If you feel strongly on this, you may choose to add your comments here or perhaps join the ongoing discussion on this at Cre8asite Forums.

15 thoughts on “Does Google Need An Ethics Policy Like The New York Times?”

  1. Hi Barry,

    A very interesting topic. I’m not so sure if the conventional media is as strict about separating its news and advertising departments as they may have been. The clear example is Fox News and their obvious endorsements for particular types of issues, especially when it comes to politics and religion. However, a more subtle and pervasive feature of the newspaper and magazine industry is the “Advertorial,” a combination of an advertisement and editorial. I have always hated seeing this in any news publication, but also appreciated its cleverness.

  2. I guess that’s the key, Kulpreet – audience acceptance. Google seems to be less customer-centric than other companies so they may be approaching this from a view of the purity of their product. It also happens to be an approach that gives more potential for their Adwords program.

  3. I thought Google already had an Ethics Policy. The Policy is supposedly ” Do no Evil!” Of course, turning over user information to the Chinese Government about dissidents so they can be imprisoned and tortured does not qualify as “evil.”

  4. In my estimation, it is Google’s backlink policy that contributes greatly to the flood of spam going into web 2.0 sites. Therefore, paid links is NOT the only issue, nor is it even the major effect of their policy. The problem is actually google generated and many 2.0 sites are suffering because of it. Is there any reason Google can’t revisit the entire subject of links and work out a solution that doesn’t penalize the mom and pops, the small businesses, the new enterprises on the web that have so much to contribute?

  5. The problem is how do you determine the best site for a given set of keywords? You have millions of sites trying to be the best for the same set of words.

    Google determined, among other factors, that link popularity was a good method. I suppose had that fact remained secret we wouldn’t have the problems we have. But, outside of employing billions of people to manually rank sites, how else could you? And of course the people would be open to bribes, etc. Wait, sounds like paid links doesn’t it?!?

    At least links aren’t the only component for ranking. As a result, Moms and Pops do have a fighting chance.

  6. Oh, if they’d kept the link popularity factor secret that would have been fine. It was because they made a lot of noise about their PageRank methodology and because Google became enormously popular that we have the problems. Yahoo! doesn’t put the same weight on links and does an OK job.

  7. I disagree that mom and pops have a fighting chance in this environment. At least my own didn’t. Between click fraud by competitors, the time requirements of obtaining backlinks- 20-30K, black hat seo tactics by others interested in taking what traffic you are getting, and occasional slaps by Google, or just normal algo churning, this environment is simply too hostile for the small folks, dependent on their business for a living, to fight this out. If they do hit on something that is working for them, someone out there who is more knowledgeable and trickier comes along and usurps what works. Social darwinism at its finest.

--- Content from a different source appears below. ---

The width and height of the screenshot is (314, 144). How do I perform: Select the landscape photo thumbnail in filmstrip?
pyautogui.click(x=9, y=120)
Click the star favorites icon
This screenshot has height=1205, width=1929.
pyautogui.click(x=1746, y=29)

  8. Our experience has been different. We are a Mom and Pop. We’ve done pretty well. My responsibilities are split between sales and the website. It goes in spurts, but on average the website gets 10 – 20% of my time. We’ve done pretty well. It has taken longer than we would have liked, but we got there.

    We didn’t have to use any black-hat techniques. We didn’t need 20K – 30K in backlinks either. We just keep putting in cracks of time.

  9. Interesting read. We’ve been doing optimization work for years, and yes links are important to Google, but they do take many other things into consideration when page ranking. Article writing has been one positive avenue for us in Seo optimization. Thanks for your article.